# Sims 4 Furry mod by Tim Weeks



## Guifrog (Sep 21, 2019)

_[edited on June 3rd]_
Download the new release on his comic page:
http://www.savestatecomic.com/dlc/

Haven't played a Sims game in ages, but I found this and thought it looked _very_ promising for a mod. It's pretty toony-oriented, kinda like how I perceive the game aesthetics in general:






And he plans to add _scalies_. I wonder how much liberty he'll be able to give with the customization options so I might end up wanting to play this as a certain blue frog..


----------



## Nyro46 (Sep 22, 2019)

OH SHIT WHEN THIS MOD COMES OUT I'M DEFINITELY DOWNLOADING
I've been hoping for a proper furry mod for the Sims for a long time and this is PERFECT! It's cute and actually looks good, not like some of those uncanny mods where they basically look like humans with fur or something lol.


----------



## Slytherin Umbreon (Sep 22, 2019)

Hey, I read their comic! OwO


----------



## Guifrog (Sep 22, 2019)

In previous videos he shows different tail and ear options, and it's possible to mix n' match them. You can also use plantigrades legs, which work best if you're wearing pants.
I see a fantastic opportunity to change "woohoo" to "yiff"


----------



## Godzilla (Sep 22, 2019)

Guifrog said:


> In previous videos he shows different tail and ear options, and it's possible to mix n' match them. You can also use plantigrades legs, which work best if you're wearing pants.
> I see a fantastic opportunity to change "woohoo" to "yiff"



or woohoo to awwoooo


----------



## Bink (Sep 22, 2019)

» **DATASET CONTENT**:
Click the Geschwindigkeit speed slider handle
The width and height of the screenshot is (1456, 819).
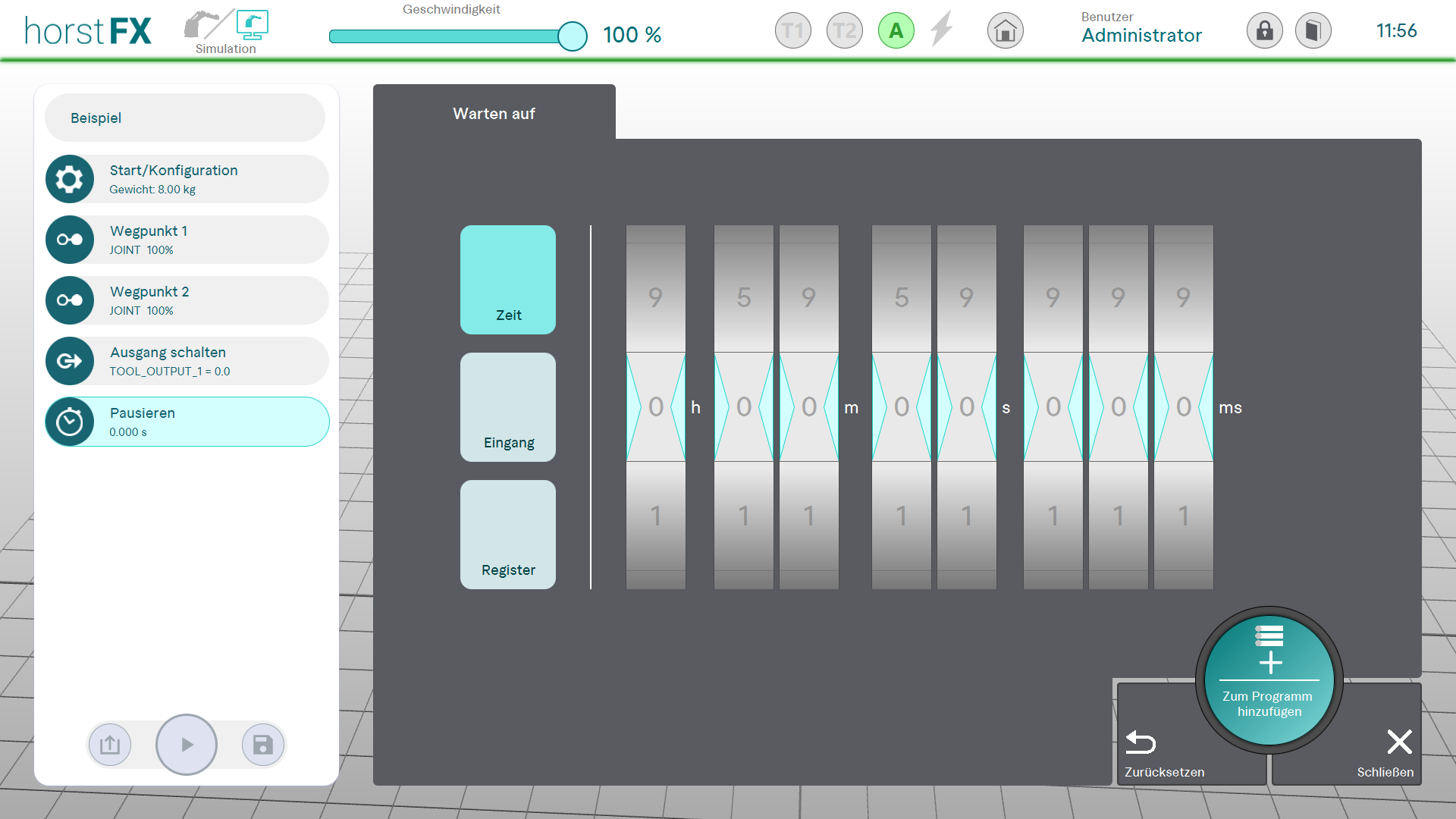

» **YOUR TASK**:
Reproduce the Sims 4 furry mod thread word for word from "## Guifrog (Sep 21, 2019)" to "certain blue frog..". The data comes from a different source than the forum thread.

» **SOLUTION TO THE PROBLEM**:
## Guifrog (Sep 21, 2019)

_[edited on June 3rd]_
Download the new release on his comic page:
http://www.savestatecomic.com/dlc/

Haven't played a Sims game in ages, but I found this and thought it looked _very_ promising for a mod. It's pretty toony-oriented, kinda like how I perceive the game aesthetics in general:






And he plans to add _scalies_. I wonder how much liberty he'll be able to give with the customization options so I might end up wanting to play this as a certain blue frog..